Is That A Cold Sore Or Canker Sore?
At some point you’ve likely dealt with the irritation of a cold sore or canker sore. And while these unwelcome visitors on your lip or mouth may have you feeling self-conscious, remember, they’re only temporary. But because these sores are so common and they have similar symptoms, it can be difficult to tell just what type you have.
The good news is by learning more about their triggers, symptoms and tips to prevent them; you’re more likely to stay mouth sore free. Let’s take a closer look at canker sores vs. cold sores.

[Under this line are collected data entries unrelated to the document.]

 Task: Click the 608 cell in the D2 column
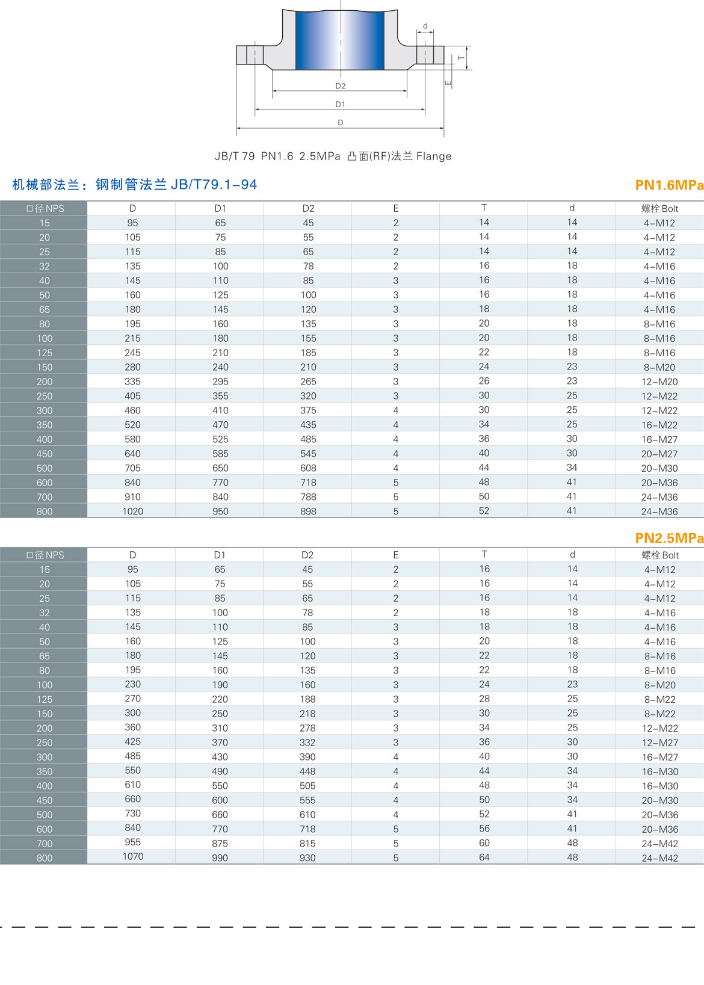pos(308,468)
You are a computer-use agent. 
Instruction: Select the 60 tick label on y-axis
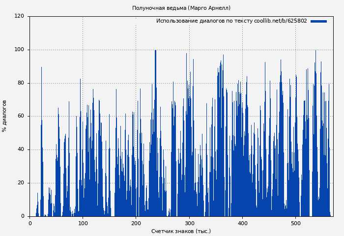21,117
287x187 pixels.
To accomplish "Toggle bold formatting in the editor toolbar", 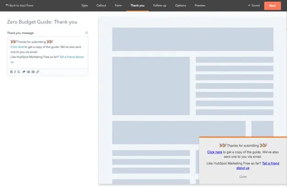I will tap(11, 72).
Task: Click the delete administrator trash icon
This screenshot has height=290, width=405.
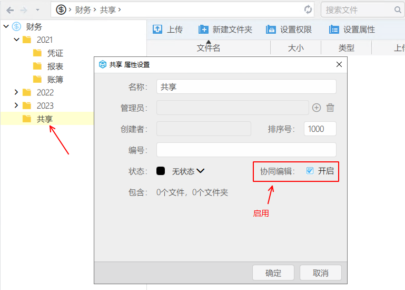Action: 330,108
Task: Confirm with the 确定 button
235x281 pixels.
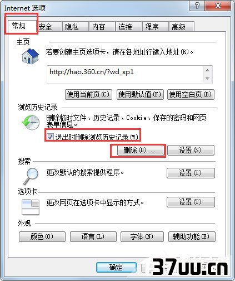Action: [116, 268]
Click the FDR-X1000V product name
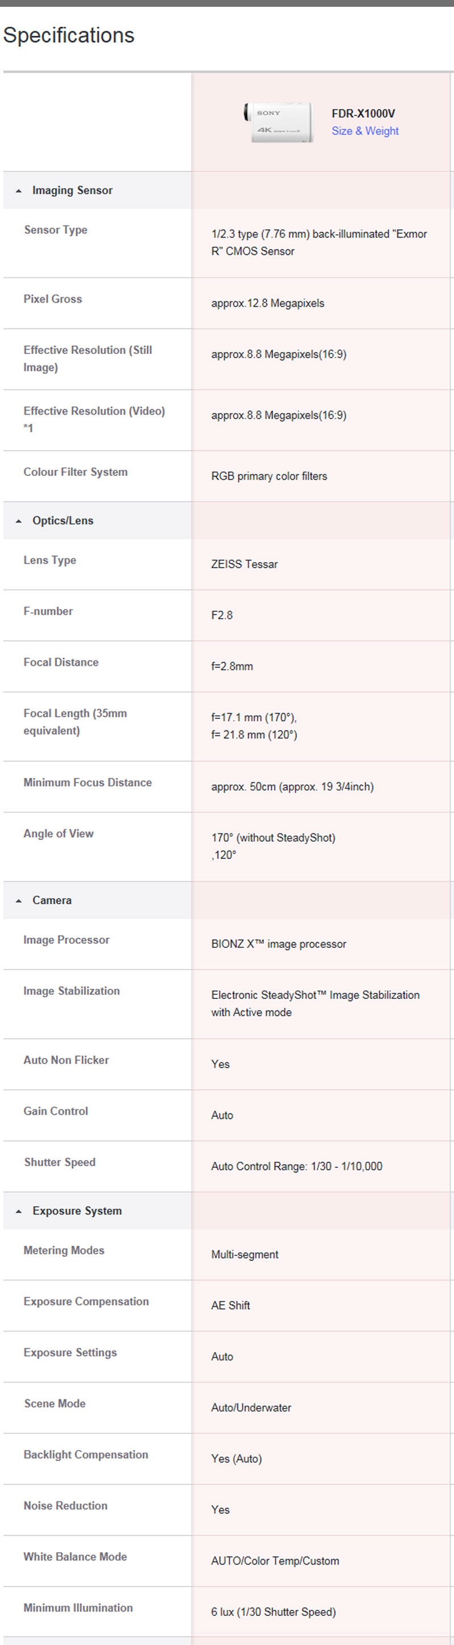The image size is (454, 1645). pos(363,114)
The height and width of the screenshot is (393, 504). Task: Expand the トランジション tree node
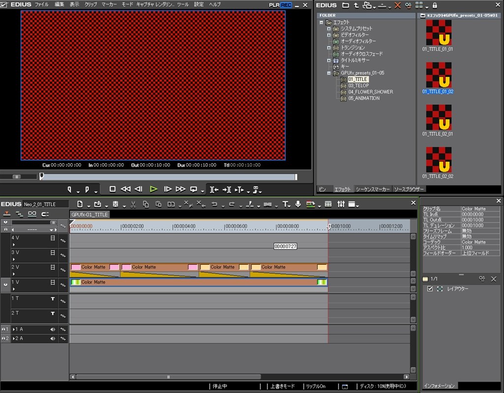point(329,48)
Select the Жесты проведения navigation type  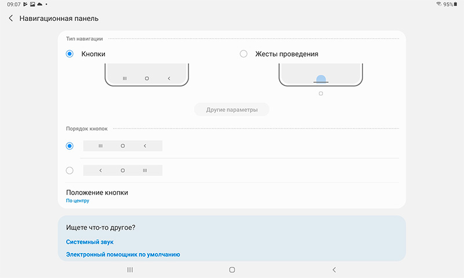(244, 54)
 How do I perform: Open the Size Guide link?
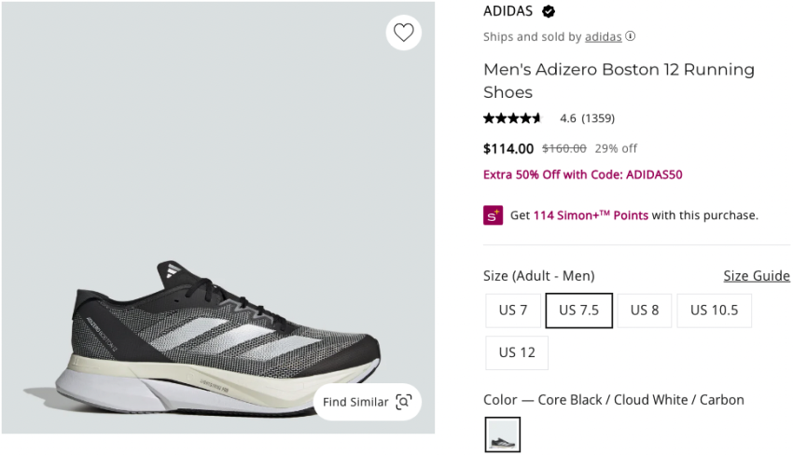(756, 276)
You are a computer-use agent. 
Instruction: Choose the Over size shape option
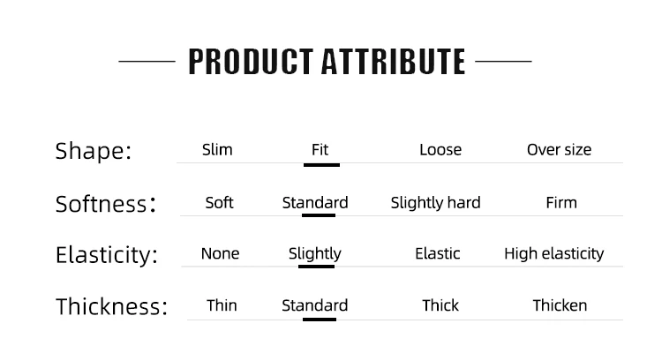pyautogui.click(x=559, y=150)
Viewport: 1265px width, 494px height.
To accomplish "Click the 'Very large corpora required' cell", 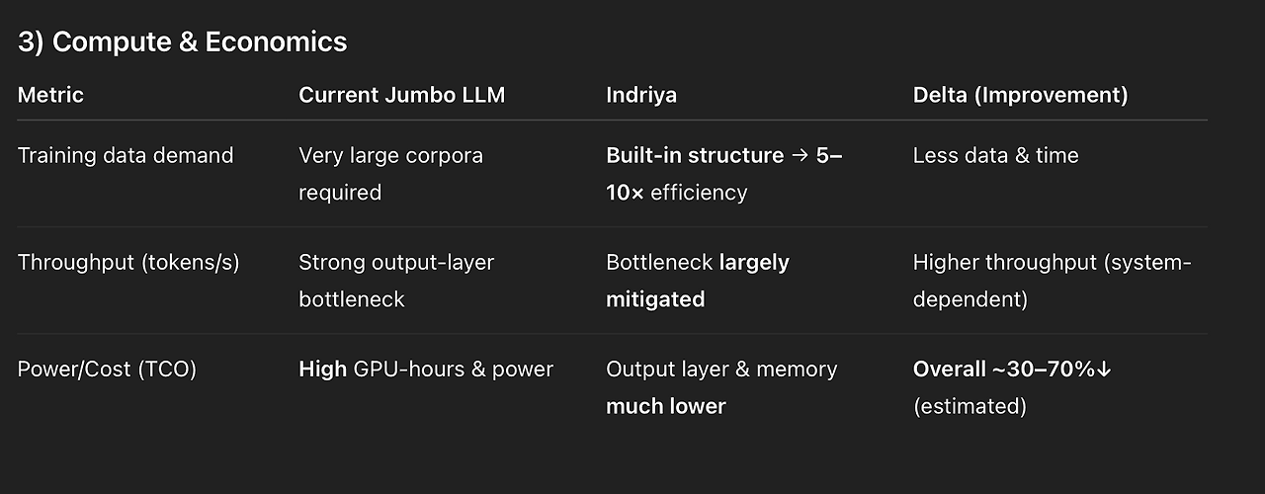I will point(390,174).
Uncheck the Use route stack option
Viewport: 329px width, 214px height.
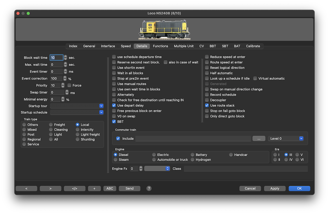click(207, 105)
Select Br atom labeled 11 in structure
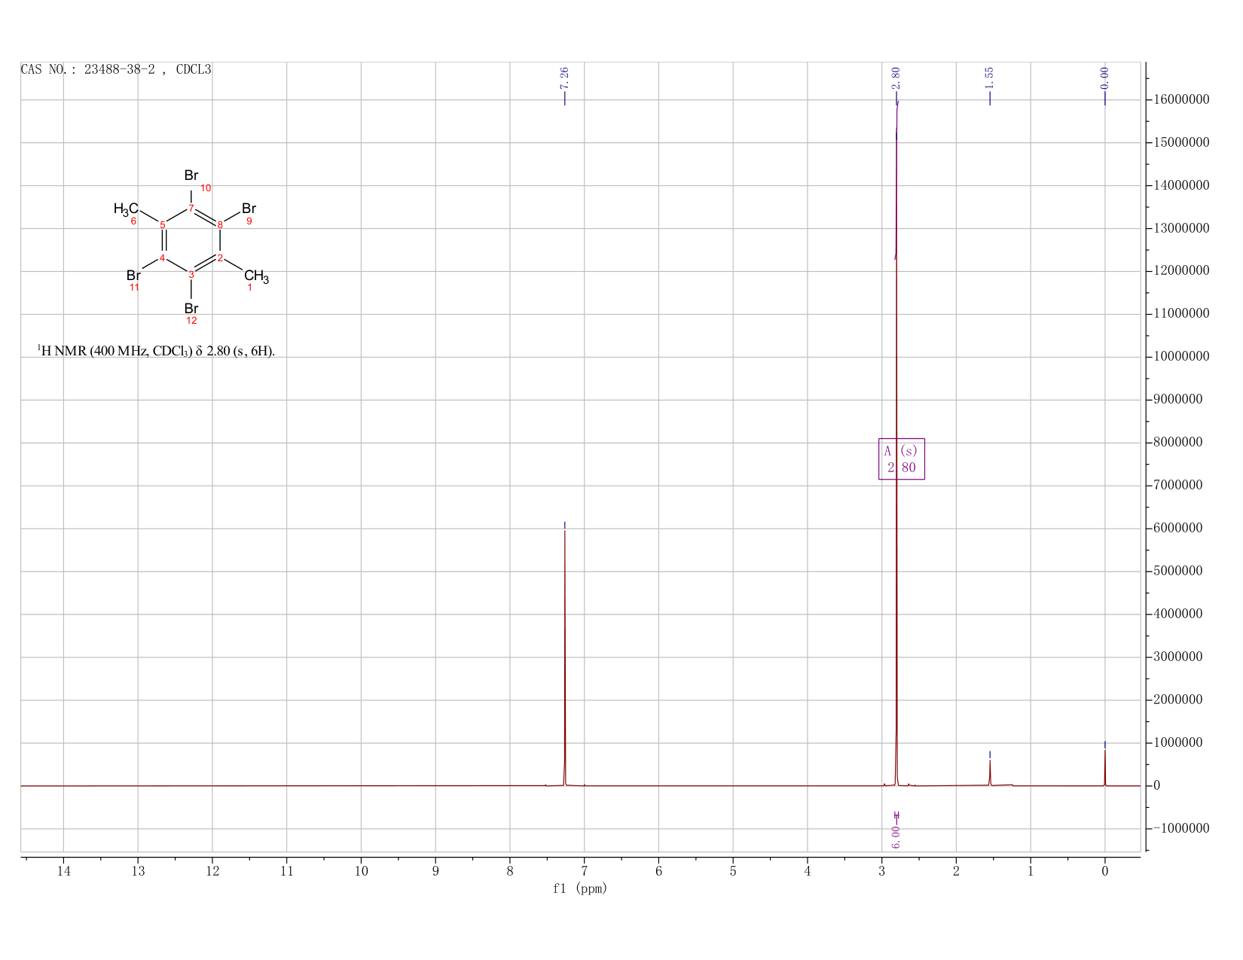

Understanding Canker Sores
While the exact cause of canker sores isn’t known, they are often linked to:
- An injury or irritation in the mouth, such as biting the inside of your cheek or braces rubbing
- Allergy or sensitivity to certain foods or substances, such as citrus juice or some kinds of toothpaste
- Poor nutrition
- Emotional stress
- Certain infections and illnesses
How Can I Tell If It’s a Canker Sore?
If you notice a new mouth sore, look for these common traits that could mean its canker sore:
- Sores are often located on the tongue, gums or inside of the cheeks.
- Sores are open and grayish-yellow, surrounded by redness.
- Sores are usually painful and sensitive to touch.
- Canker sores may be preceded by a burning or tingling sensation a few hours to a few days before the sore appears.
- Canker sores usually go away by themselves within 10 to 14 days.
Tips to Prevent & Treat Canker Sores
- Take note of any foods that irritate your mouth and avoid them, especially if you have a canker sore. Some of the most common foods are citrus fruits, acidic vegetables and spicy foods.
- Brush your teeth frequently, especially after you eat, as this will keep your mouth free of irritating foods.
- Stress is often to blame when it comes to canker sore flare-ups. Make sure to practice stress relieving techniques to promote relaxation and prevent canker sores.
Understanding Cold Sores
Unlike canker sores, cold sores are caused by herpes simplex virus type 1 and 2. These viruses spread very easily, in fact more than 4 in every 5 people have the herpes simplex virus type 1. It’s important to remember that once you have the virus, it doesn’t leave your body, but by avoiding triggers, it can be inactive for long periods.
When you have a cold sore flare up, it is likely tied to:
- Sun exposure
- Stress or exhaustion
- Skin irritation
- Another unrelated Illness such as pneumonia, urinary infection, or cancer
How Can I Tell If It’s a Cold Sore?
Cold sores will often show symptoms a day or two before an outbreak. These are some of the most common symptoms of cold sores:
- A blister-like sore or cluster of sores. These often occur at the edge of the lips but may appear inside the mouth.
- Skin redness around the sores.
- Pain or itching in the area of the outbreak. Often the pain or itching develops 12 to 24 hours before the sore become visible.
- Cold sores tend to come back in the same area that they first appeared.
Tips to Prevent & Treat Cold Sores
- Using prescription or over-the-counter pain medicines can help with discomfort, especially if sores are inside the mouth.
- Antiviral medicines may help shorten an outbreak and reduce the severity of symptoms. They may be pills that are taken by mouth or a cream to apply to sores. They may be used to help prevent future outbreaks if you have disabling recurrent infections.
- There are a number of home remedies you can also try to alleviate symptoms and shorten the length of an outbreak. While most of these won’t prevent an outbreak completely, they can provide some much needed relief. Try lemon balm, lysine, ice and zinc oxide.
Lasting Treatment for Cold Sores & Canker Sores
In the event that you have persistent cold sores or canker sores with worsening or severe symptoms, make sure to see your doctor right away. While these frustrating mouth sores may seem unavoidable, they don’t have to be. By working with an experienced doctor, you’ll better understand your triggers and find the best, most effective treatment options for you.